Extrait =>
Louise de France, très pieuse, a maintes raisons
pour vouloir, ainsi, se démarquer de la conduite paternelle. Son entrée
soudaine au Carmel de Saint-Denis fera sensation. C'est dans cet édifice,
talentueusement restauré en musée local d'histoire, que l'on peut voir
son austère cellule et les sentences édifiantes qui ponctuaient en seul
décor murs et cloisons du couvent (1). Encore que la princesse, comme
ses sœurs, avait déjà connu résidence monacale, à l'abbaye de Fontevrault
où, sous l'égide d'une abbesse, avait été éduquées les filles de Louis
XV.
Louise de France était intelligente et exerça
une certaine influence sur son royal père jusqu'à ce qu'il meure de la petite
vérole en 1774. Après, elle resta en liaison avec le parti dévot. Déclarée
vénérable en 1873, son accès à la béatification est à l'étude.
Les trois derniers vers du premier couplet peuvent
sembler alambiqués si, après le rejet d'une vie trop charnelle dans les précédents,
on oublie la nécessité de la métrique ou de la versification. Il faut les
traduire, dans une autre forme plus explicite, sur l'antithèse et abominable
éventualité :
" Qu'un seul séducteur surhumain m'embobine mes appas
physiques
Tant que je les posséderai
Je ne tarirai point mes larmes ".
De
même " les vers de la parure " sont une expression proverbiale et ironique,
citée dans le Nouveau dictionnaire de l'Académie française, édition
de 1718 (t. II), puisqu'on dit faire des vers à la louange de quelqu'un,
mais en réalité pour en médire. Vers de la parure équivaut, dans la
chanson, à la susdite expression, mais pour y rimer avec créature deux
vers plus haut dans le même troisième couplet.

Données brutes =>
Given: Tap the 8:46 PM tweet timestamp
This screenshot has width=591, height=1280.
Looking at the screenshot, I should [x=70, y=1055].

Travail à faire =>
(A) D'après l'extrait sur Louise de France, répondez brièvement :
(i) Dans quelle abbaye les filles de Louis XV avaient-elles été éduquées ?
(ii) De quelle maladie Louis XV est-il mort, et en quelle année ?
(iii) Dans quel ouvrage, et dans quelle édition, est citée l'expression « les vers de la parure » ?
(B) Restituez le passage de l'extrait sur Louise de France qui commence à "Louise de France était" et se termine à "est à l'étude.".
Appuyez-vous sur l'extrait seul.

Réponses rédigées =>
(A)
(i) À l'abbaye de Fontevrault.
(ii) De la petite vérole, en 1774.
(iii) Dans le Nouveau dictionnaire de l'Académie française, édition de 1718 (t. II).

(B)
Louise de France était intelligente et exerça
une certaine influence sur son royal père jusqu'à ce qu'il meure de la petite
vérole en 1774. Après, elle resta en liaison avec le parti dévot. Déclarée
vénérable en 1873, son accès à la béatification est à l'étude.